== Document extract ==
● ● ● ● ●
Nucleases that cleave nucleic acid molecules at specific sites rather than randomly are of increasing importance in emerging technologies such as, e.g., in genetic engineering and gene targeting. Gene targeting is a process in which a DNA molecule introduced into a cell replaces the corresponding chromosomal segment by homologous recombination, and thus presents a precise way to manipulate the genome (Capecchi, M. R. (2005). Nat Rev Genet 6(6): 507-12). In the past, the application of gene targeting to mammalian cells has been limited by its low efficiency. Experiments in model systems have demonstrated that the frequency of homologous recombination of a gene targeting vector is strongly increased if a double-strand break is induced within its chromosomal target sequence. Using the yeast homing endonuclease I-SceI, that cuts DNA at an 18 base pair-long recognition site, it was initially shown that homologous recombination and gene targeting are stimulated over 1000-fold in mammalian cells when a recognition site is inserted into a target gene and I-SceI is expressed in these cells (Rouet, P., Smih, F., Jasin, M.; Mol Cell Biol 1994; 14: 8096-8106; Rouet, P., Smih, F. Jasin, M; Proc Natl Acad Sci USA 1994; 91: 6064-6068). In the absence of a gene targeting vector for homology directed repair, the cells frequently close the double-strand break by non-homologous end-joining (NHEJ). Since this mechanism is error-prone it frequently leads to the deletion or insertion of multiple nucleotides at the cleavage site. If the cleavage site is located within the coding region of a gene it is thereby possible to identify and select mutants that exhibit reading frameshift mutations from a mutagenised population and that represent non-functional knockout alleles of the targeted gene.

Therefore, sequence specific nucleases represent an important tool for biotechnology to modify the genome of model organisms or cell lines. In order to construct nucleases that specifically recognise new target sequences within genes, two approaches have been pursued that rely on the modification of natural homing endonucleases or on the fusion of a natural or engineered DNA binding domain to a nuclease domain. Such modified restriction enzymes or chimaeric nucleases can target large DNA sites (up to 36 bp) and can be engineered to bind to desired DNA sequences.
● ● ● ● ●
== Given material ==
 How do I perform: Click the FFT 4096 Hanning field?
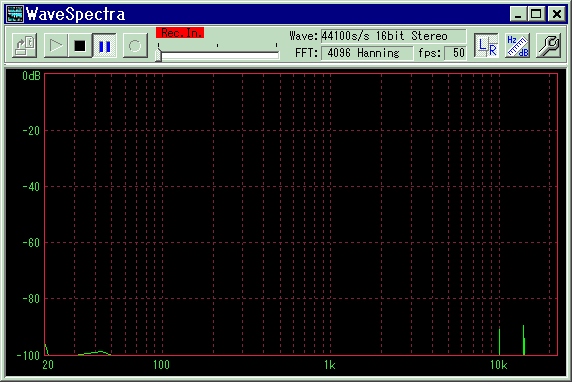pyautogui.click(x=367, y=53)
● ● ● ● ●
Carry the passage on sequence-specific nucleases and gene targeting forward from its final sentence.

Homing endonucleases, such as I-SceI of yeast, are natural genetic elements that catalyze their own duplication into recipient alleles by creating site-specific DSBs that initiate their own genetic transfer by homologous recombination. A key feature of these enzymes is that they create double-strand breaks at recognition sites that are 14- to 40-bp long. The major limitation to the use of homing endonucleases in gene targeting is that each enzyme recognises exclusively its natural target sequence. By protein engineering it has been attempted to modify homing endonucleases in order to recognize new target sites. In this work, modifications could be made that alter the natural target site within some nucleotides, but it is yet not possible to design enzymes specific for entirely new target regions.

Due to the difficulty of manipulating the sequence recognition of homing enonucleases, zinc-finger nucleases (ZFN) are presently the most commonly used artificial nucleases for genetic engineering (Umov, F. D., E. J. Rebar, et al. Nat Rev Genet 11(9): 636-46). Zinc-finger nucleases were developed by fusing the nonsequence-specific cleavage domain of the FokI type IIS restriction endonuclease (Fn domain) to a new DNA binding domain. The advantage of zinc-finger nucleases is that the zinc-finger DNA binding domain can be modified to recognize novel target sequences, including those in endogenous genes. The protein modules known as zinc-fingers are found in the DNA-binding domain of the most abundant family of transcription factors in most eukaryotic genomes. Each finger is composed of 30 amino-acids, coordinates one Zn2+-ion using two cysteines and two histidine residues, and contacts primarily three basepairs of DNA. Two critical features of the structure are that each finger binds its 3-bp target site independently and that each nucleotide seemed to be contacted by a single amino acid side chain projecting from one end of the a-helix into the major groove of the DNA. Individual fingers have been designed to recognize many of the 64 different target triplets, but the greatest success has been in designing zinc fingers to recognize 5′-GNN-3′ triplets. Although zinc-finger recognition codes have been proposed, no code currently exists that consistently results in zinc-fingers with high affinity binding. Improving the specificity of zinc-finger binding, such as by increasing the number of fingers or by constructing multifinger proteins using two-finger units, remains an active area of research.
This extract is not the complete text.